Use bootstrapping to calculate the 95% confidence interval on the mean height of the adult 
  children in Galton’s data. The following statement will generate 500 bootstrapping trials.

trials = do(500) * mean(height, data=resample(Galton) ) 


(a) What is the 95% confidence Interval on the mean height? 
A. 66.5 to 67.0 inches.
  B. 66.1 to 67.3 inches.
  C. 61.3 to 72 inches.
  D. 65.3 to 66.9 inches.   
(b) A 95% coverage interval on the individual children’s height can be calculated like 
  this: 

qdata(c(0.025,0.975), height, data=Galton) 
2.5% 97.5% 
 60   73


Q: Explain why the 95% coverage interval of individual children’s heights is so different 
  from the 95% confidence interval on the mean height of all children?
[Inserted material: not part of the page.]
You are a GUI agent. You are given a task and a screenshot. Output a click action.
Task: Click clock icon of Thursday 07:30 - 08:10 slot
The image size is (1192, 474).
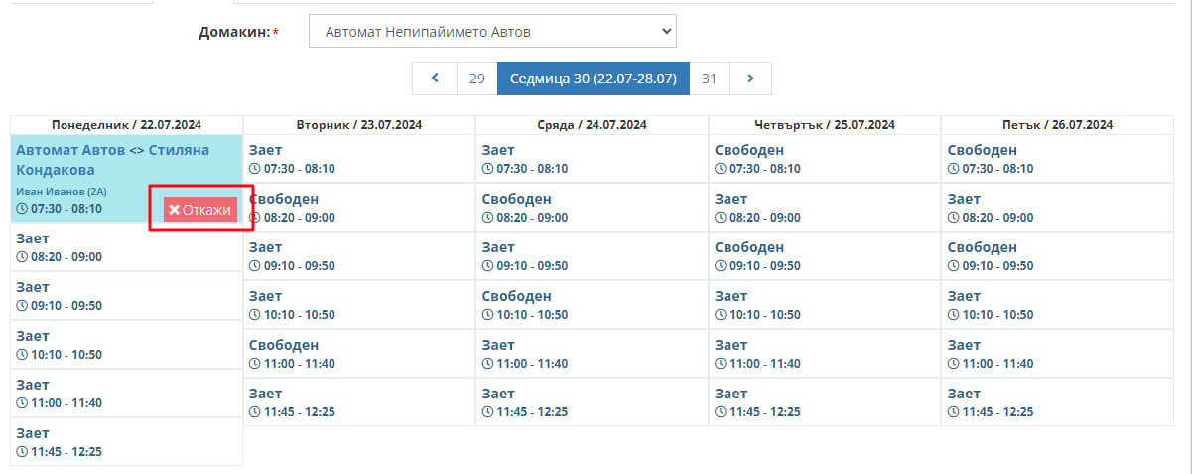(721, 169)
 A: I'll try to address this in fairly general terms, without restricting the ideas to bootstrapping.
The width of the confidence intervals are affected by the variability (/uncertainty) of the quantities they are intervals for (more variable => wider interval).
The question comes down to this: why is the distribution of sample means less variable than the distribution of individuals from which those means were drawn?
This is the important distinction because if the distribution of sample means wasn't less variable than the distribution of individuals, the confidence intervals wouldn't tend to be smaller.
Variances have some interesting properties. Two relevant ones are:
(i) $\text{Var}(kX) = k^2 \text{Var}(X)$
(ii) $\text{Var}(X+Y) = \text{Var}(X) + \text{Var}(Y) + 2 \text{Cov}(X,Y)$
When $X$ and $Y$ are independent (or even only uncorrelated), the covariance is zero, leading to:
$\text{Var}(X+Y) = \text{Var}(X) + \text{Var}(Y)\,$.
The two facts lead us to:
If observations are independent with variance $\sigma^2$, sample means have variance $\sigma^2/n$.
So the spread of sample means (as measured by say the standard deviation of the distribution of sample means) tends to get smaller with sample size -- in proportion to $1/\sqrt n$.
Here's samples of different sizes from a shared distribution (points plotted in grey), and their means (red "+" symbols). The shape of the distribution of individuals is a density marked in grey (the same for each sample size). The shape of the distribution of sample means is a density marked in red; as you see, the red "+" symbols look like each could have been plausibly sampled from the red distribution. As the sample size increases, sample means become less spread.

Since sample means are less spread than individual observations, confidence intervals for them will generally be narrower, and as sample sizes become large, will tend to be ever more narrow.